§ Exercise goal
From the line containing "Given: Click the Eredivisie league logo" down to the line containing "Bookmark this article for later" in the records below, reproduce every line exactly, ends included, and omit all others.

§ Saved data entries
=== Begin Enclosure ===
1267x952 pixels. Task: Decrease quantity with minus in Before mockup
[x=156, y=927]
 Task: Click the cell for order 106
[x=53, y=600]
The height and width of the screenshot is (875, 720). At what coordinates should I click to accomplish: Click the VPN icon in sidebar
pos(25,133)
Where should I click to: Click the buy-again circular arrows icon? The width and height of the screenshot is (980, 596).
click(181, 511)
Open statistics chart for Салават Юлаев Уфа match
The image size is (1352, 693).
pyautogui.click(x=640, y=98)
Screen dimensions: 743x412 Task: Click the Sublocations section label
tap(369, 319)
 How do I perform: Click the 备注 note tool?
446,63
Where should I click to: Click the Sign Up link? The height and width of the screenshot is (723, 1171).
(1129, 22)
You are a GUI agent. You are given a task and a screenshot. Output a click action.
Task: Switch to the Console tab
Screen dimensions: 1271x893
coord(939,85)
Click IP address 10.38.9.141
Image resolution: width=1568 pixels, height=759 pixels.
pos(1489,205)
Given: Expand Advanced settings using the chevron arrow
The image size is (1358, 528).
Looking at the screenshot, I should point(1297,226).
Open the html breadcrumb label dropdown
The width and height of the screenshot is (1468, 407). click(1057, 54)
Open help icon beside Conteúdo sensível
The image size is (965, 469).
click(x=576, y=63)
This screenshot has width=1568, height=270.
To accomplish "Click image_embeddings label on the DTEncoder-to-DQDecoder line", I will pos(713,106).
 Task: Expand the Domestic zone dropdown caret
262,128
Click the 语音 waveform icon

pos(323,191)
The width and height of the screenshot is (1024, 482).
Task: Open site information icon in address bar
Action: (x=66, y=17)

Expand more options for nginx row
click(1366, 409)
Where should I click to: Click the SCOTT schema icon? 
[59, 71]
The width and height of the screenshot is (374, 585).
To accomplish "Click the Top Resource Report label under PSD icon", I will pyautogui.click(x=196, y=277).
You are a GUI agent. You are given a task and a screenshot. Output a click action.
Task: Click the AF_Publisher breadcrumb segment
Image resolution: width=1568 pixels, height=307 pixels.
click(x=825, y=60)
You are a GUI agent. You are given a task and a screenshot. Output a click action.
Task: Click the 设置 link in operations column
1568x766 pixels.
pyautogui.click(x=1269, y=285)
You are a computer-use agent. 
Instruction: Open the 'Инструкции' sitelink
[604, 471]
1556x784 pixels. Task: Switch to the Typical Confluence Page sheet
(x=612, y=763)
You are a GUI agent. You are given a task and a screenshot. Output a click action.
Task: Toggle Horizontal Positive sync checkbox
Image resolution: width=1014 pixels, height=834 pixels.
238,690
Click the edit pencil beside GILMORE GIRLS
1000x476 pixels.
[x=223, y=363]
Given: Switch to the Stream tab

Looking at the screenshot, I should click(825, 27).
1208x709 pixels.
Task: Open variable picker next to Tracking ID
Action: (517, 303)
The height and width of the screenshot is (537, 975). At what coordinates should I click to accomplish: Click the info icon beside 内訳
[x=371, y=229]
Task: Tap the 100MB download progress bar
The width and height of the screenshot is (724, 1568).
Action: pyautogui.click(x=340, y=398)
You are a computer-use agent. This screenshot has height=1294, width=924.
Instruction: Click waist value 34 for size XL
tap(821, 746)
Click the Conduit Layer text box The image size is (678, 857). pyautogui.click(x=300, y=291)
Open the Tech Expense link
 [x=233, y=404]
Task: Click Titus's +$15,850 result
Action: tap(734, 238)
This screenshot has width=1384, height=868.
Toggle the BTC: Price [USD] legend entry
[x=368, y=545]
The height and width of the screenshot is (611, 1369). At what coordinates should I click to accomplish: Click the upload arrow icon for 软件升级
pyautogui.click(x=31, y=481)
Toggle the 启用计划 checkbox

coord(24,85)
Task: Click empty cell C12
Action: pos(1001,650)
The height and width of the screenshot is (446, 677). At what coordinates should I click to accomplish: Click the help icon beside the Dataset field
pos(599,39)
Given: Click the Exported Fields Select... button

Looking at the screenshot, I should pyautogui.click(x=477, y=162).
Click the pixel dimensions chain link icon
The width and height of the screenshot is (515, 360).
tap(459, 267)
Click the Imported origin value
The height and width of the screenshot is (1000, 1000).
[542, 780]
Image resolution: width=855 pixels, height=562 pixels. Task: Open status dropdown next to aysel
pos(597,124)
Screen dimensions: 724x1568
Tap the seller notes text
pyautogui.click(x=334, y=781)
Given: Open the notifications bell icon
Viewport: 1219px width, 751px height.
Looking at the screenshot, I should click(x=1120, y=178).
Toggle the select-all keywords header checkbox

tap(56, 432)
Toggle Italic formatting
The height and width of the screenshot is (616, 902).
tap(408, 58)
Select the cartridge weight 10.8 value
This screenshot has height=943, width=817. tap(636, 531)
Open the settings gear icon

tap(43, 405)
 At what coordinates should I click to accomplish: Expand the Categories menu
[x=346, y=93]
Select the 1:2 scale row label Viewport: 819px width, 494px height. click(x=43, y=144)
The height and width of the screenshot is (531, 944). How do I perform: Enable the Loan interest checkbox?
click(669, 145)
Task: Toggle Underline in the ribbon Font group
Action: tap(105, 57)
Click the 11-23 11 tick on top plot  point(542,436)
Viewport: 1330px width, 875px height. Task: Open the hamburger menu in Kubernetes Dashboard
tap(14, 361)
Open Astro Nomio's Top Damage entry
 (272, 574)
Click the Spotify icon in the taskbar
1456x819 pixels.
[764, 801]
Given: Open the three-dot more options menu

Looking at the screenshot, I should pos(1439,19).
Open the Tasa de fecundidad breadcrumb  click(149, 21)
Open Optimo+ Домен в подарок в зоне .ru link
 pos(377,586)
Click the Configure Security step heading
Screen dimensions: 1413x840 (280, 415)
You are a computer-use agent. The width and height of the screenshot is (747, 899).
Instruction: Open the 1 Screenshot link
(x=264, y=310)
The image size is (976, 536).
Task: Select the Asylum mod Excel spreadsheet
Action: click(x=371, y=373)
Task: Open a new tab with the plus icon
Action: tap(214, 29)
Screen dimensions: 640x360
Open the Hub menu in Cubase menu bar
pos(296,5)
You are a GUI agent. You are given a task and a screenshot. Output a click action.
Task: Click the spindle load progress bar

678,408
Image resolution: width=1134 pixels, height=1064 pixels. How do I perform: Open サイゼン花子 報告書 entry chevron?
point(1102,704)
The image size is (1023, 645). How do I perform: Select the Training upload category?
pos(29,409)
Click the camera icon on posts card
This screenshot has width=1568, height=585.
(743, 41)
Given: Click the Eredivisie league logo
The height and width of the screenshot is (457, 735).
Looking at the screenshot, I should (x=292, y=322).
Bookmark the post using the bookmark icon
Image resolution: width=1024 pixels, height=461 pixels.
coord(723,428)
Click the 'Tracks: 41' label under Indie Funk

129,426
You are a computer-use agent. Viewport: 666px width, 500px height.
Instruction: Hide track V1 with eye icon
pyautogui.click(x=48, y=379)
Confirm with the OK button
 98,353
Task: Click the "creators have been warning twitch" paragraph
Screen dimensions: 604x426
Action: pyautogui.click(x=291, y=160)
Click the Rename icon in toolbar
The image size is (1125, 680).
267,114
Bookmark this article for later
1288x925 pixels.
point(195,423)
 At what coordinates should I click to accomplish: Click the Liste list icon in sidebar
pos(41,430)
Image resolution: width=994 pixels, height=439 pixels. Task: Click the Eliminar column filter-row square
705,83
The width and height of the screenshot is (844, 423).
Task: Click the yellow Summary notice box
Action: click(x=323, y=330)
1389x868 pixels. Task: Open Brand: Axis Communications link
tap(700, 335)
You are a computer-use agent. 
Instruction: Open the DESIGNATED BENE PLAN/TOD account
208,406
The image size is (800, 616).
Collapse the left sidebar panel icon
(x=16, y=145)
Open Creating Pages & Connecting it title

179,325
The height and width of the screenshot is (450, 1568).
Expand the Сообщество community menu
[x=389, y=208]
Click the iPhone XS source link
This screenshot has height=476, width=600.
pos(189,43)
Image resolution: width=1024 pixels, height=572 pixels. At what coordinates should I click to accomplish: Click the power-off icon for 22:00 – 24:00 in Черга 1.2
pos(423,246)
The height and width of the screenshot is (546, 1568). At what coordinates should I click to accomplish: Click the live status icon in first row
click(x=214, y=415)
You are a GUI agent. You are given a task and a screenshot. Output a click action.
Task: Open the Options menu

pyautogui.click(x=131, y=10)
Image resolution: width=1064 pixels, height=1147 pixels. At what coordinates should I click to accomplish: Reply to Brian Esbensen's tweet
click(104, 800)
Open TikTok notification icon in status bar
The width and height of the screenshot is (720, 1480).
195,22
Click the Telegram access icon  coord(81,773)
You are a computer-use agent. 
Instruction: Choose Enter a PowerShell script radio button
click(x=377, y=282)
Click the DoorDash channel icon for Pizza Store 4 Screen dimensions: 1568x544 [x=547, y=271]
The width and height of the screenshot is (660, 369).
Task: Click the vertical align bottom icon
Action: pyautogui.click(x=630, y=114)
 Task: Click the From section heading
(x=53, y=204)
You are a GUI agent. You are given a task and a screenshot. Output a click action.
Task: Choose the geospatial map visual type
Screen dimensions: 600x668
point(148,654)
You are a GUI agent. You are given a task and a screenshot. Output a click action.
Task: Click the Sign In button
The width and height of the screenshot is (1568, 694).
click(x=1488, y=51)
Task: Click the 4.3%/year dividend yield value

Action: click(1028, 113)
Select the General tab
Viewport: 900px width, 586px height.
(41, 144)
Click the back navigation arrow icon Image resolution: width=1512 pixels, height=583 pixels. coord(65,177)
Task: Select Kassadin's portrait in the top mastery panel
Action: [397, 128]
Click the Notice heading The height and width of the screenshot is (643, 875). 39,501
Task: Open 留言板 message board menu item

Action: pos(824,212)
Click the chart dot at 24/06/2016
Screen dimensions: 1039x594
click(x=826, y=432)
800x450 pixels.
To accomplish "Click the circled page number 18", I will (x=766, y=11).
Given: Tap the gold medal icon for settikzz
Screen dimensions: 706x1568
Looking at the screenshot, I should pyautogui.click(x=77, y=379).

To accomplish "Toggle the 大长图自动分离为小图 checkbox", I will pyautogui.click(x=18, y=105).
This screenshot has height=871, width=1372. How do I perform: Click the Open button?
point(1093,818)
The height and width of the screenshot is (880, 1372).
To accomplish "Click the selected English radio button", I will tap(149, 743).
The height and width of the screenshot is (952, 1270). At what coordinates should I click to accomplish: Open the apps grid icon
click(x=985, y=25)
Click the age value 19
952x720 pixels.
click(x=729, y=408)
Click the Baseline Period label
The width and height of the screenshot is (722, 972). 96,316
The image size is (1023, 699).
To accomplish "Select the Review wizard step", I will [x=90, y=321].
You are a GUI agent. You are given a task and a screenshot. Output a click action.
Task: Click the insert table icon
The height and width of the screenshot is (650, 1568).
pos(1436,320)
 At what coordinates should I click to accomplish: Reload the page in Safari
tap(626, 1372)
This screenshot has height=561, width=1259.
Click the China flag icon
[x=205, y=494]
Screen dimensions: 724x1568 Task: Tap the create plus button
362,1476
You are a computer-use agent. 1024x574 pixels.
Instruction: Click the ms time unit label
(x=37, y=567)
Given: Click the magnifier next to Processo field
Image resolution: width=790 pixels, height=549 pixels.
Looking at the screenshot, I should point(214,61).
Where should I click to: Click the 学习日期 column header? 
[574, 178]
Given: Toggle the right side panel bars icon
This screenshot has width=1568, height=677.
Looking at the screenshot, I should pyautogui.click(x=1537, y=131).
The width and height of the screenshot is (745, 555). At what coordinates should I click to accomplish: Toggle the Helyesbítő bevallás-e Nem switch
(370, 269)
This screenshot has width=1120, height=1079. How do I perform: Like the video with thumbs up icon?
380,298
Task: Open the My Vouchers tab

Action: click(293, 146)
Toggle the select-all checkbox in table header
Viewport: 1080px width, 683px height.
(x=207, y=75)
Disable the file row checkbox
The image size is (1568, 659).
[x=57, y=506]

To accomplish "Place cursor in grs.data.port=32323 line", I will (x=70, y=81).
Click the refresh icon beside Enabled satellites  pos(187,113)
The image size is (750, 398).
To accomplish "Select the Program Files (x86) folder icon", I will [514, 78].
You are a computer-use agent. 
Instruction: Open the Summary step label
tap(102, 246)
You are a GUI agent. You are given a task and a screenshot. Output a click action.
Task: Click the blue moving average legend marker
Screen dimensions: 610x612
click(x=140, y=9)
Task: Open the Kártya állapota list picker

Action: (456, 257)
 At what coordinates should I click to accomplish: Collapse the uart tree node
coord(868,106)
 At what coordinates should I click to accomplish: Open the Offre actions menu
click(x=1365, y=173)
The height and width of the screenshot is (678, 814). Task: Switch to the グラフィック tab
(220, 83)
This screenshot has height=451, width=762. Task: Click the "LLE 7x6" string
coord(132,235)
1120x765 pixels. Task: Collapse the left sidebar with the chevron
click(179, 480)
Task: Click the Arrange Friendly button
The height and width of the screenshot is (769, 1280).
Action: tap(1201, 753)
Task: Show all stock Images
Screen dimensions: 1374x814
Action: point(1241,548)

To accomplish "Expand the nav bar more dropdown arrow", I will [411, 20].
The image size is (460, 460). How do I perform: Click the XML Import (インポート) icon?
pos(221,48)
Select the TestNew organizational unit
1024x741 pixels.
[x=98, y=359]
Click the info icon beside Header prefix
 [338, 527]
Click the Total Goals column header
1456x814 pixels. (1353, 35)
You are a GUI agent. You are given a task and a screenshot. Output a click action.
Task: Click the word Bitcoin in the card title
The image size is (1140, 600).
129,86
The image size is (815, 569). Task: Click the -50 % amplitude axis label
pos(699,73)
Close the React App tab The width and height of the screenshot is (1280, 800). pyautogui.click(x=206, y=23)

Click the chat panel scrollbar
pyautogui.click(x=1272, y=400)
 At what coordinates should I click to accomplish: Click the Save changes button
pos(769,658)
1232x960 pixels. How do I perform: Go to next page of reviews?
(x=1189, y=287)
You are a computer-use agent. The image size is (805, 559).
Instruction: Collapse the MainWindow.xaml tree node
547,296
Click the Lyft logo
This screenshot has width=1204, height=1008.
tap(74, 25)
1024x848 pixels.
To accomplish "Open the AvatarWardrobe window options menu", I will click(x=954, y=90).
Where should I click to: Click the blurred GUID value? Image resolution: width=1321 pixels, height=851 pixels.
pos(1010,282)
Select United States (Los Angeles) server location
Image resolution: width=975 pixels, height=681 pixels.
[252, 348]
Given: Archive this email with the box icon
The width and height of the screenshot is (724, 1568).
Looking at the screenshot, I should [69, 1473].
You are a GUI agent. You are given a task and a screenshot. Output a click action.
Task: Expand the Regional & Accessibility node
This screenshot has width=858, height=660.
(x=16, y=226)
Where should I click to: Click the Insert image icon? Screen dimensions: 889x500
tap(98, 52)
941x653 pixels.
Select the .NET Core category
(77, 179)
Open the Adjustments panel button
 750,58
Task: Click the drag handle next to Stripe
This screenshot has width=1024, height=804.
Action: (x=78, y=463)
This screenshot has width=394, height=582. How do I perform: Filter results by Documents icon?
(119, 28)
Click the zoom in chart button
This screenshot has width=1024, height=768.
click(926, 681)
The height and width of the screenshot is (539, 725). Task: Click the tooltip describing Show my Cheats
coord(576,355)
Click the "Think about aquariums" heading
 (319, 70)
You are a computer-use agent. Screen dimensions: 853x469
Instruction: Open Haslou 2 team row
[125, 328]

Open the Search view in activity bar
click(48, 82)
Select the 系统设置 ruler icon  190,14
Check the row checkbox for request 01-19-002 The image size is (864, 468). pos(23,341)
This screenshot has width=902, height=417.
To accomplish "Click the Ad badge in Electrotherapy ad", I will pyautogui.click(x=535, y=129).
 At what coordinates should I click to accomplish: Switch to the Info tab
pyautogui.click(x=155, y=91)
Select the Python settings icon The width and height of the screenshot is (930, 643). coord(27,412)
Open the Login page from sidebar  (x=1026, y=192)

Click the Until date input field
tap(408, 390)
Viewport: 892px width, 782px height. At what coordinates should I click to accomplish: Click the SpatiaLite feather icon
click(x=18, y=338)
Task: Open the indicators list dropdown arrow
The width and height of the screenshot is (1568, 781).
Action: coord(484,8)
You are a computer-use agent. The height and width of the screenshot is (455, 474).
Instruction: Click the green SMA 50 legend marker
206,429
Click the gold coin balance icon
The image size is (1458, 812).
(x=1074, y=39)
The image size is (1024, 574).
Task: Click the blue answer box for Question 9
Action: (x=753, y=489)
=== End Enclosure ===
§ Exercise response
Given: Click the Eredivisie league logo
The height and width of the screenshot is (457, 735).
Looking at the screenshot, I should (x=292, y=322).
Bookmark the post using the bookmark icon
Image resolution: width=1024 pixels, height=461 pixels.
coord(723,428)
Click the 'Tracks: 41' label under Indie Funk

129,426
You are a computer-use agent. Viewport: 666px width, 500px height.
Instruction: Hide track V1 with eye icon
pyautogui.click(x=48, y=379)
Confirm with the OK button
 98,353
Task: Click the "creators have been warning twitch" paragraph
Screen dimensions: 604x426
Action: pyautogui.click(x=291, y=160)
Click the Rename icon in toolbar
The image size is (1125, 680).
267,114
Bookmark this article for later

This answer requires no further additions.